* Prompt
Search the records for the line with "Given: Click the". Output that line and each line after it, exactly, and stop at the end; omit pictures.

* Supplied information

==========

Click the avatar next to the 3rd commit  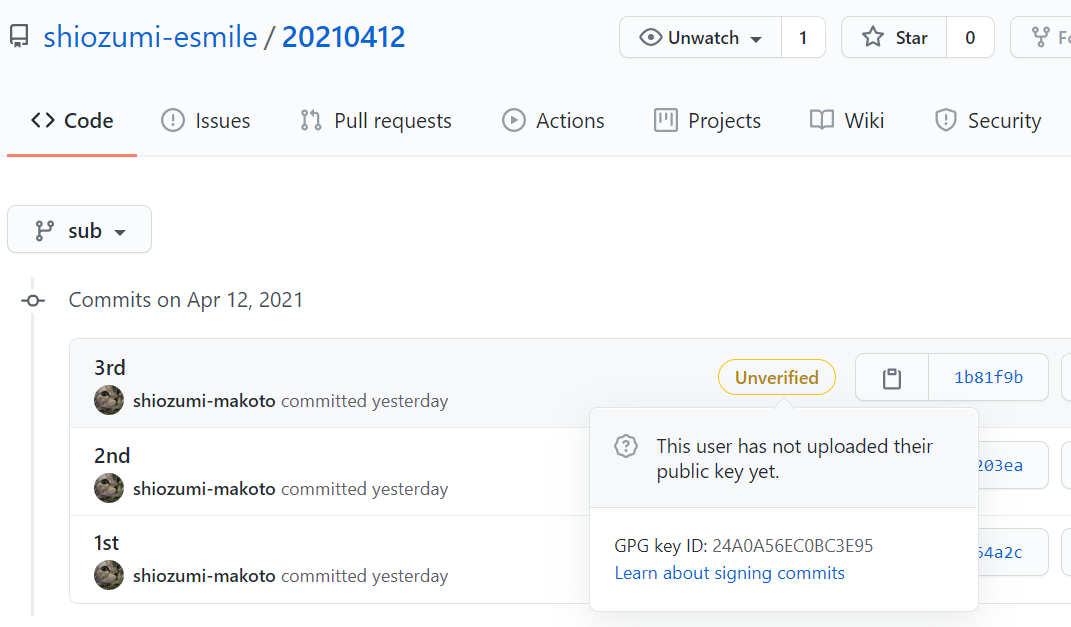pos(109,400)
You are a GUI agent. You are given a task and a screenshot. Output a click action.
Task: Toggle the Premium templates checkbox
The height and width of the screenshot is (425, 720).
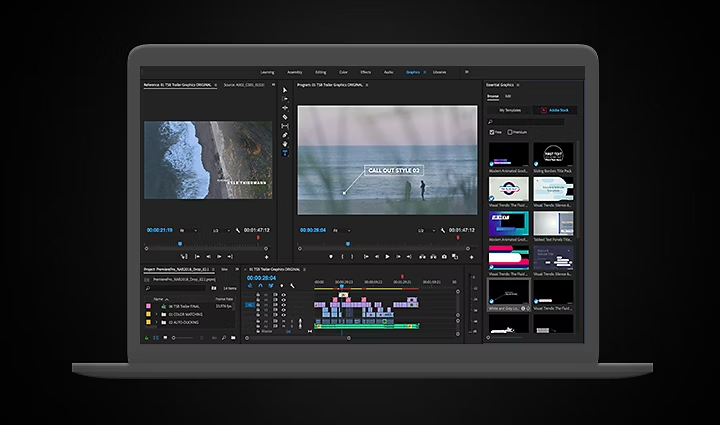point(510,132)
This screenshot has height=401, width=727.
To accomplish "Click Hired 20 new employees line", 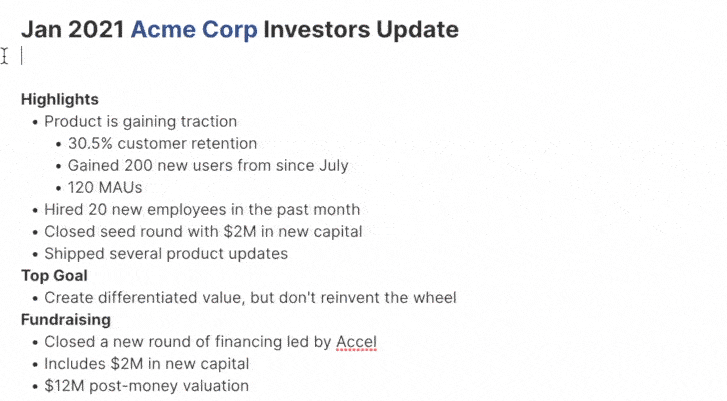I will click(202, 210).
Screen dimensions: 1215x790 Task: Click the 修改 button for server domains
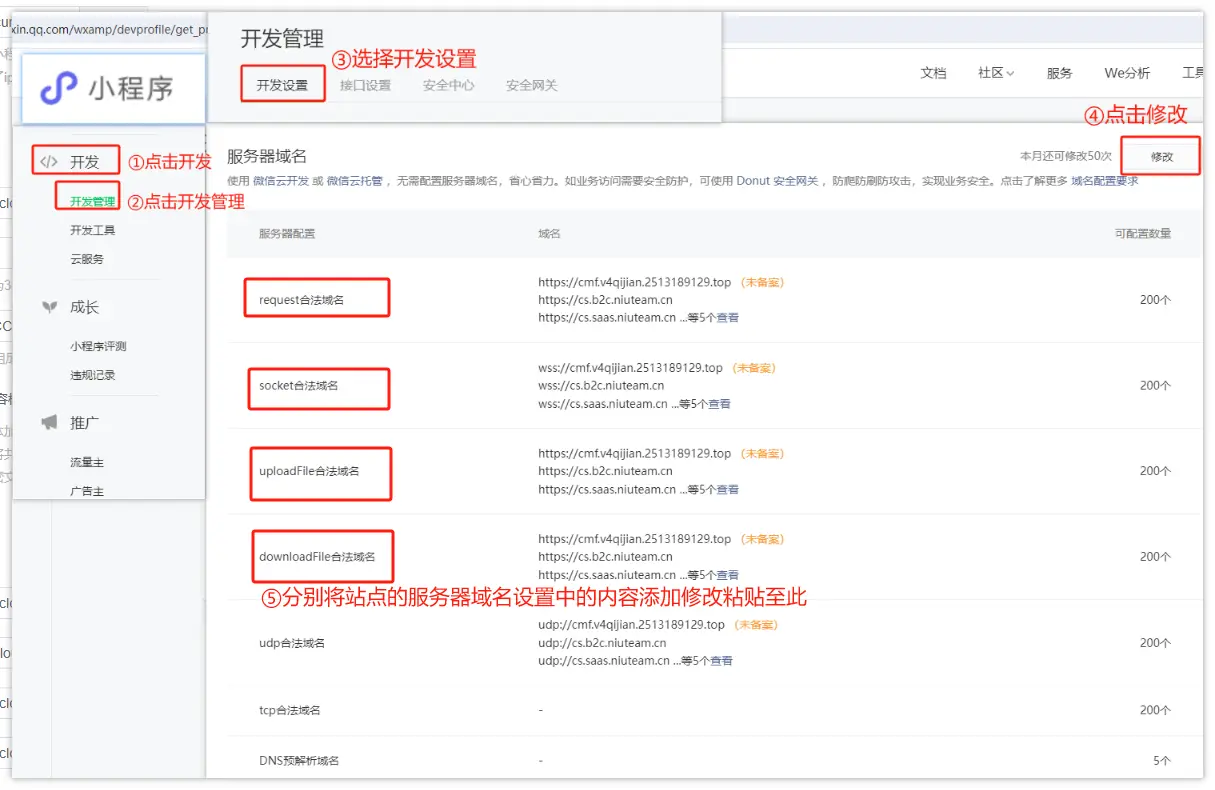pyautogui.click(x=1161, y=157)
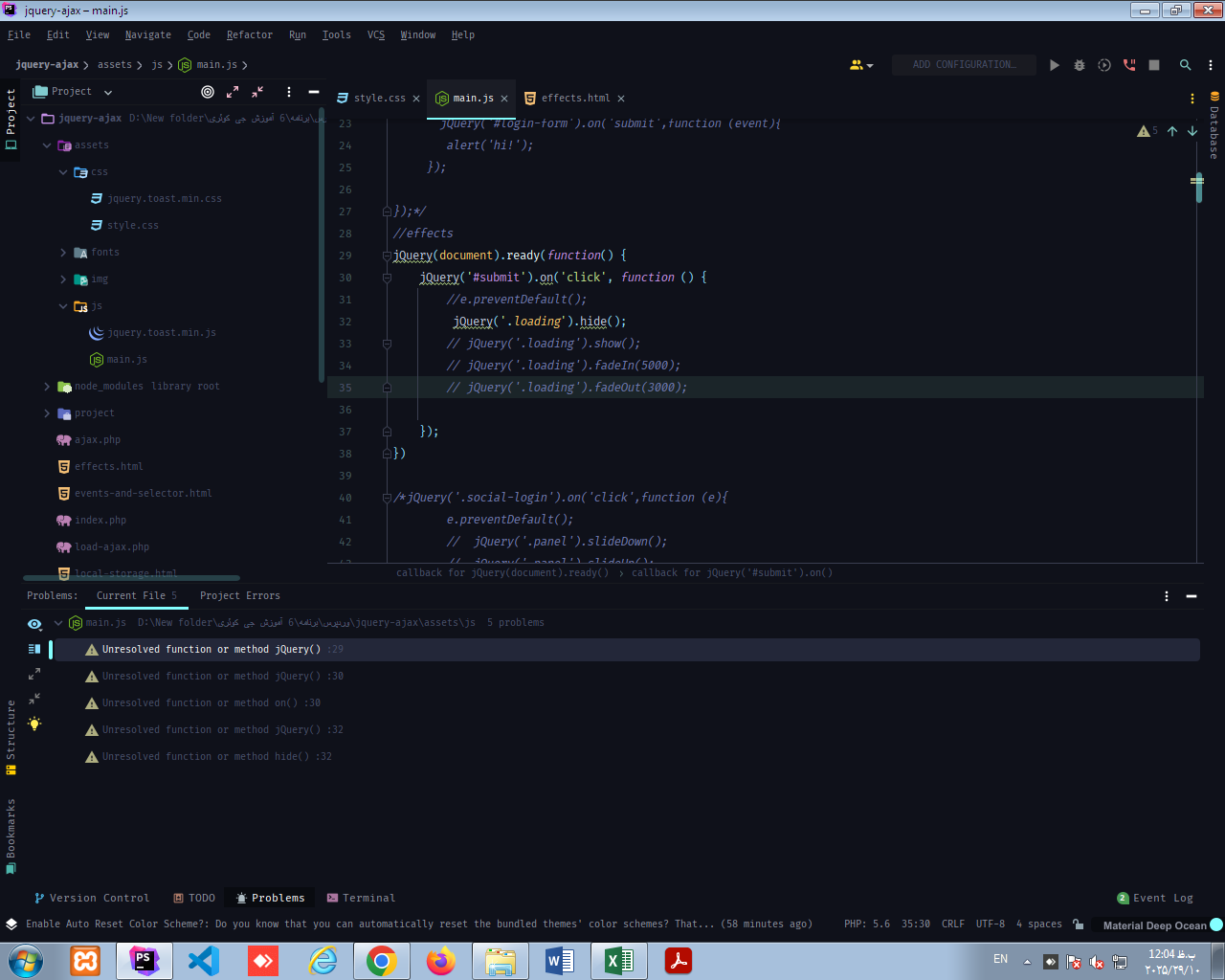Open the Code With Me users icon
The image size is (1225, 980).
pos(858,65)
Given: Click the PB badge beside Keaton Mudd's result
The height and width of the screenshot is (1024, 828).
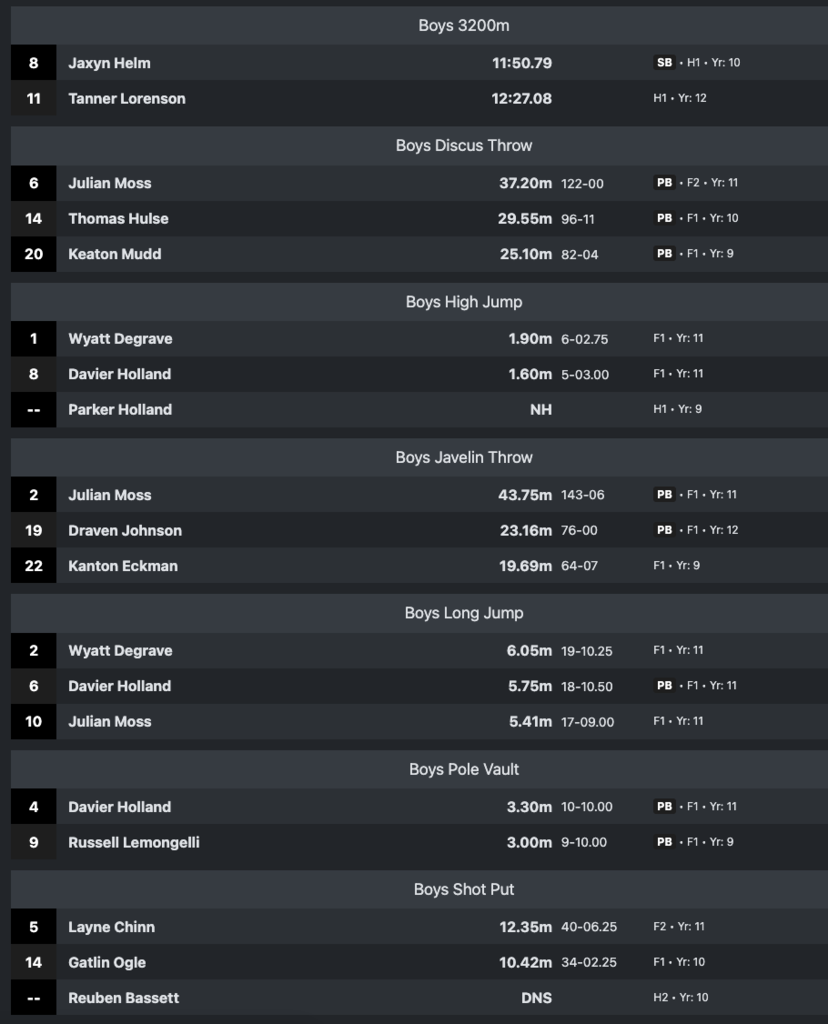Looking at the screenshot, I should click(x=664, y=254).
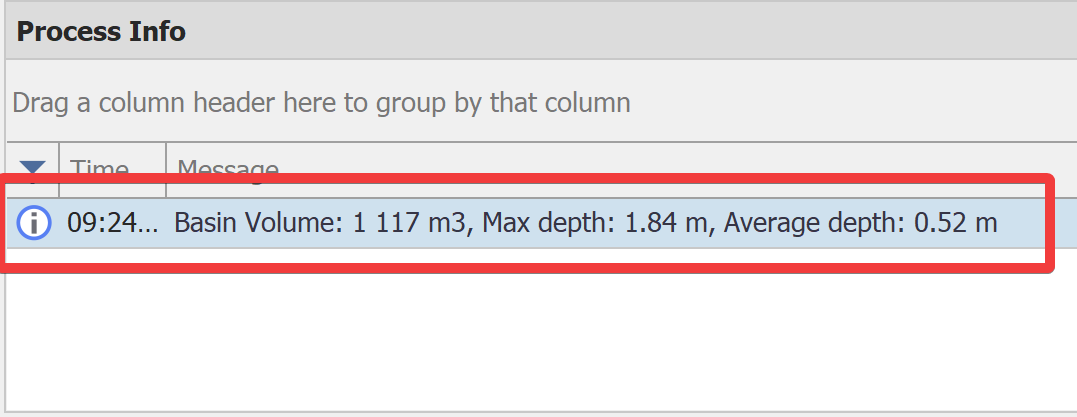1077x417 pixels.
Task: Click the '1.84 m' depth value
Action: pyautogui.click(x=666, y=223)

==========

* Response to this task
Given: Click the PB badge beside Keaton Mudd's result
The height and width of the screenshot is (1024, 828).
Looking at the screenshot, I should click(x=664, y=254).
1077x417 pixels.
Task: Click the '1.84 m' depth value
Action: pyautogui.click(x=666, y=223)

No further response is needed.